ギョレメ〜デニズリ

2002年12月14日
 朝一番で、宿のおばちゃんにアップルティーをもらう。

 トルコ人は、本当にチャイが好きだ。飲まない日はないのだろう。それも砂糖を二個入れるような甘いやつを。普通のチャイのほかにはアップルティーが有名だが、他にも数種類あるらしい。個人的にはアップルティーが好きだが。

 地下都市へ行こうとしていたら、宿の主人が登場。このオヤジは景気がよいらしく、なんとちょっと離れたところに大きい宿をもう一つ建ててしまったのだという。わざわざ車を使ってまでも、そこを見て欲しいと言う。

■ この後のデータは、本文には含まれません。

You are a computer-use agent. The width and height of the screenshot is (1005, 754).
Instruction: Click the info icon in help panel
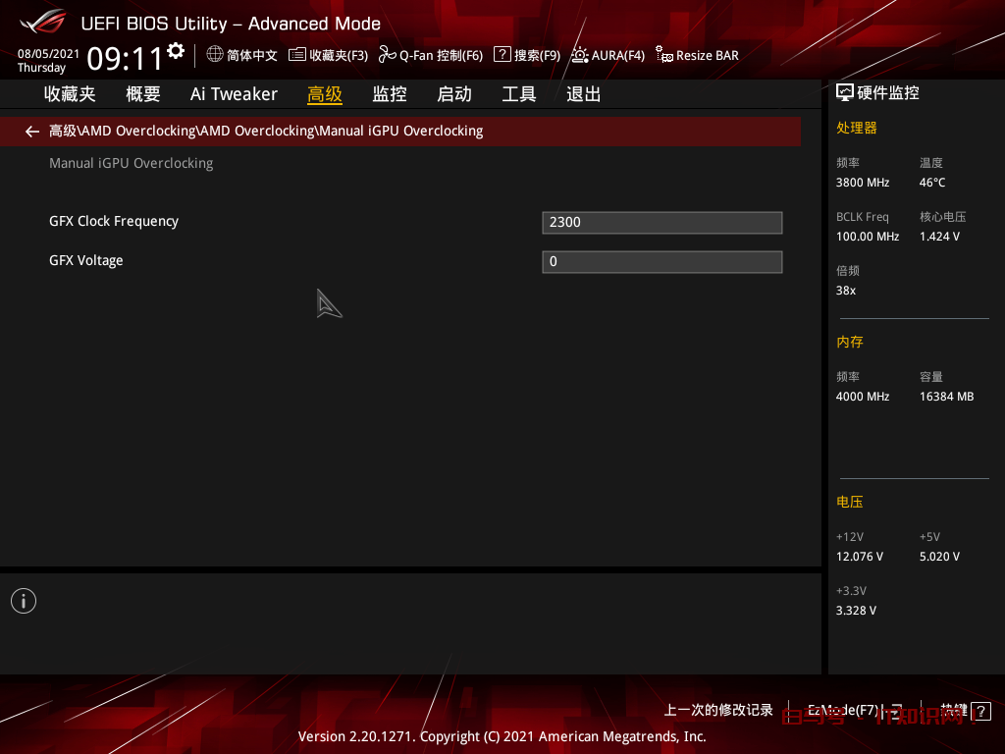(24, 601)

宣伝なのだろうが、自分の「城」を人に見せるのが嬉しくてたまらないといった表情が微笑ましくて、歩いて2分の距離を、車を使って見物に。
 確かに大きい。キッチンもあって自由に使えるらしい。良さそうだ。そして韓国人多し。朝飯を食っていたのは全員コリアンだった。チャイを飲みつつオジさんのサズを聞いてちょっとの時間ゆっくりし、地下都市へと向かう。

 ドルムシュという乗合バスに乗って、まずは隣町ネヴェシヒルへ。

 ここで降りて、さぁどのバスだろうかとあたりを見回していると、すぐにそれらしきバスを発見。かなりツイている。バス内では、となりのオジさんが「ジャポン、16、コリア、4」などと身振り手振りで表してくる。
 失礼な。
 とは思わない。健闘を讃え合っているつもりだろう事がありありと見て取れたからだ。

 デリンクユへは30分程度で到着。到着すると同時に、バスの待合所の前に立っていたオジさんが、「帰りはここに戻って来い、ここに。地下都市はあっちだぞ」と身振り手振り、英語を交えて熱心に教えてくれる。すわツアーの勧誘か!?と身構えていた身としてはまたしても肩透かし。良い方に。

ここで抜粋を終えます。